> 任务要求: 把下文 ConcurrentHashMap 源码分析中从“tab = initTable();”到“f.hash) == MOVED)”的这一段逐字照抄下来。

1.首先从下面这段代码开始分析
ConcurrentHashMap<String, Object> map = new ConcurrentHashMap<>();
map.put("123", "1");
map.put("234", "2");
System.out.println(map.get("123"));
System.out.println(map.size());
2.我们先从put方法看起
public V put(K key, V value) {
return putVal(key, value, false);
}
final V putVal(K key, V value, boolean onlyIfAbsent) {
// 首先判断key和value都不能为null
if (key == null || value == null) throw new NullPointerException();
// 获取key对应的hash值
int hash = spread(key.hashCode());
int binCount = 0;
// 开始自旋遍历元素
for (Node<K,V>[] tab = table;;) {
Node<K,V> f; int n, i, fh;
// 如果数组为空,则进行初始化操作
if (tab == null || (n = tab.length) == 0)
tab = initTable();
// 先通过unsafe操作获取i位置的元素,并判断是否为空
else if ((f = tabAt(tab, i = (n - 1) & hash)) == null) {
// 通过cas操作在数组的i位置上创建一个Node元素
if (casTabAt(tab, i, null,
new Node<K,V>(hash, key, value, null)))
break; // no lock when adding to empty bin
}
// 如果当前key的hash值为-1,表示当前数组i位置上有线程正在扩容,那么这个时间就要帮忙要转移元素
else if ((fh = f.hash) == MOVED)
tab = helpTransfer(tab, f);
// 如果数组i位置上有元素,则走到下面代码逻辑
else {
V oldVal = null;
// 这里使用synchronized 对数组的i位置的f元素进行加锁
synchronized (f) {
// 再次判断第i位置上的元素是否还是等于f
if (tabAt(tab, i) == f) {
// 判断key的hash是否大于0
if (fh >= 0) {
binCount = 1;
// 链表下面插入元素逻辑,遍历链表
for (Node<K,V> e = f;; ++binCount) {
K ek;
// 如果遍历过程中key相等,则覆盖旧的值,并返回旧的
if (e.hash == hash &&
((ek = e.key) == key ||
(ek != null && key.equals(ek)))) {
oldVal = e.val;
if (!onlyIfAbsent)

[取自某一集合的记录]

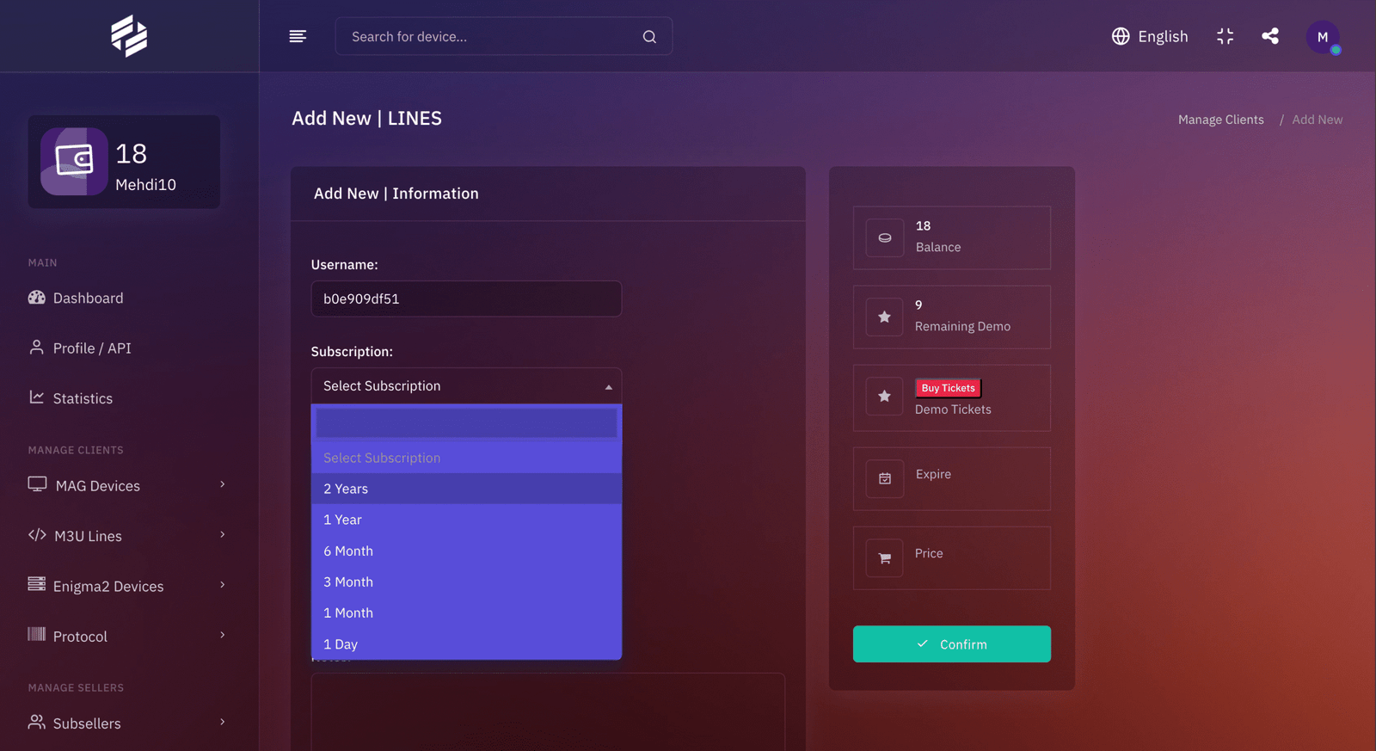
Task: Expand the M3U Lines submenu
Action: (x=126, y=536)
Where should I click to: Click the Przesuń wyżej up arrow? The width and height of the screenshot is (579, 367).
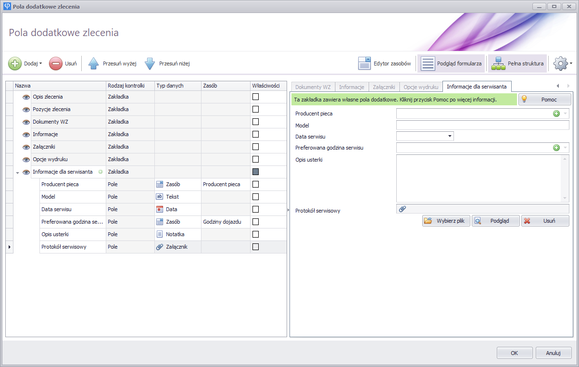tap(94, 63)

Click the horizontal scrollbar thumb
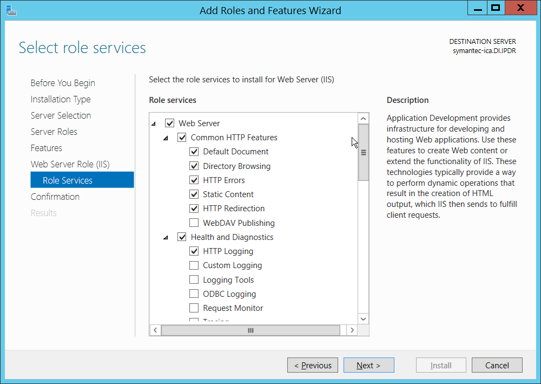(250, 330)
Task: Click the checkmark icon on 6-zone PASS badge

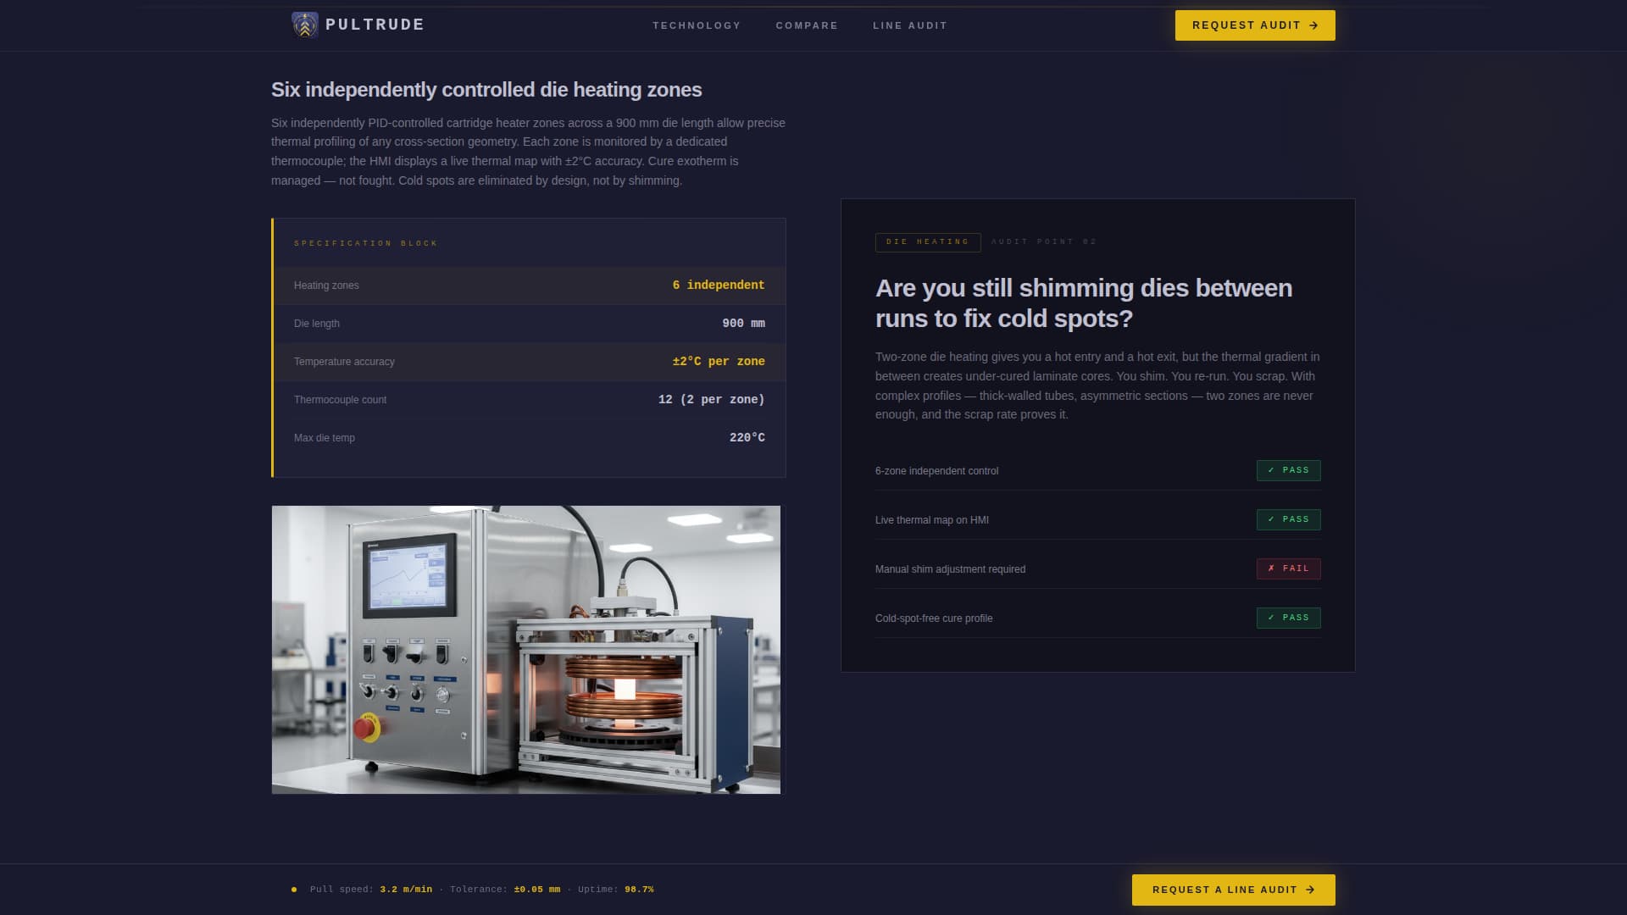Action: click(1271, 470)
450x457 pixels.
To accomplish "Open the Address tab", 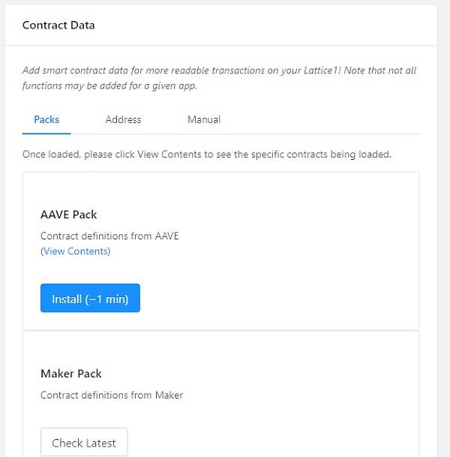I will coord(123,119).
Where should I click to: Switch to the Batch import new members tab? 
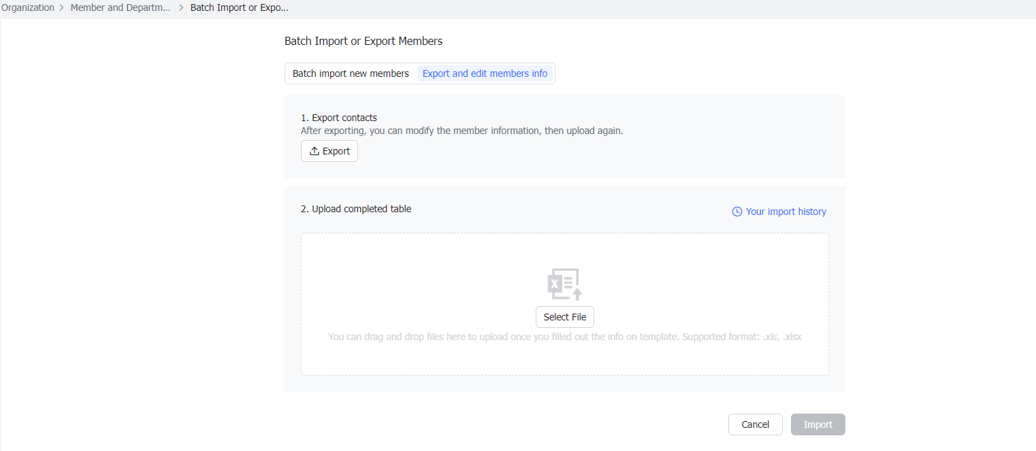tap(351, 73)
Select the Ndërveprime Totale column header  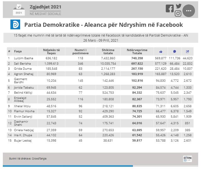pos(137,51)
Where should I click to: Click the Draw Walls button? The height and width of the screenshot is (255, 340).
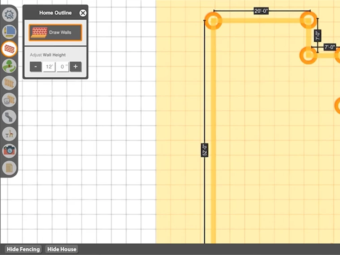pos(55,32)
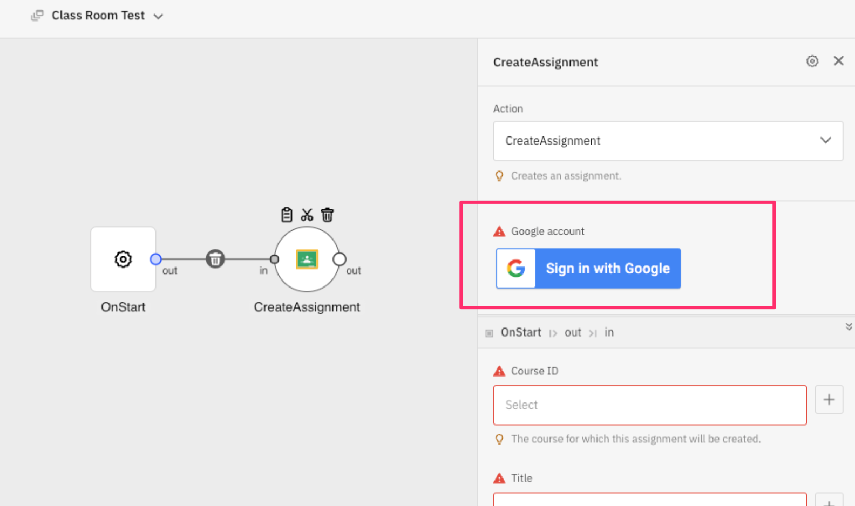Delete the connection via trash icon on line
The width and height of the screenshot is (855, 506).
pos(215,259)
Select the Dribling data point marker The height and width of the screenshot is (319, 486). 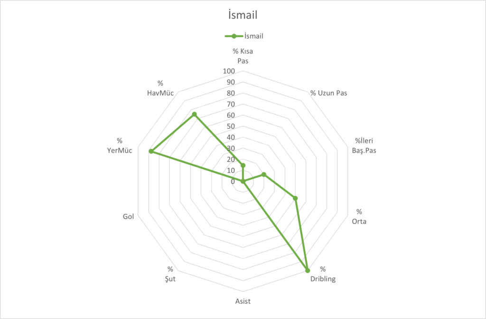[307, 270]
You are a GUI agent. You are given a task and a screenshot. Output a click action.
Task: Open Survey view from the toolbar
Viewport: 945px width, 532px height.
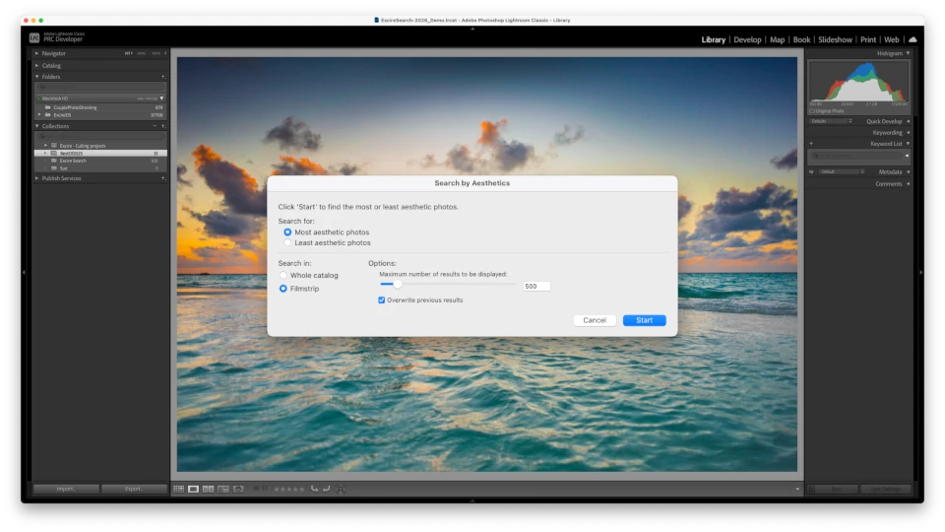click(222, 489)
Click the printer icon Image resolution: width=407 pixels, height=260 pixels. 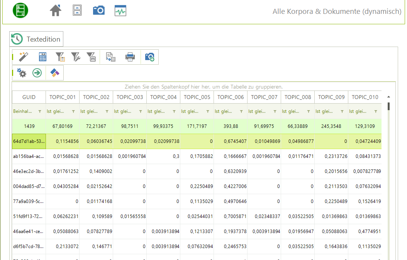pyautogui.click(x=130, y=57)
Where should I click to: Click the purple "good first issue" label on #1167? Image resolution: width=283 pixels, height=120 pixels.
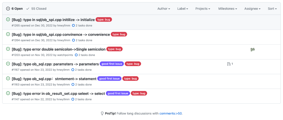112,64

> 完整输出:
tab = initTable();
// 先通过unsafe操作获取i位置的元素,并判断是否为空
else if ((f = tabAt(tab, i = (n - 1) & hash)) == null) {
// 通过cas操作在数组的i位置上创建一个Node元素
if (casTabAt(tab, i, null,
new Node<K,V>(hash, key, value, null)))
break; // no lock when adding to empty bin
}
// 如果当前key的hash值为-1,表示当前数组i位置上有线程正在扩容,那么这个时间就要帮忙要转移元素
else if ((fh = f.hash) == MOVED)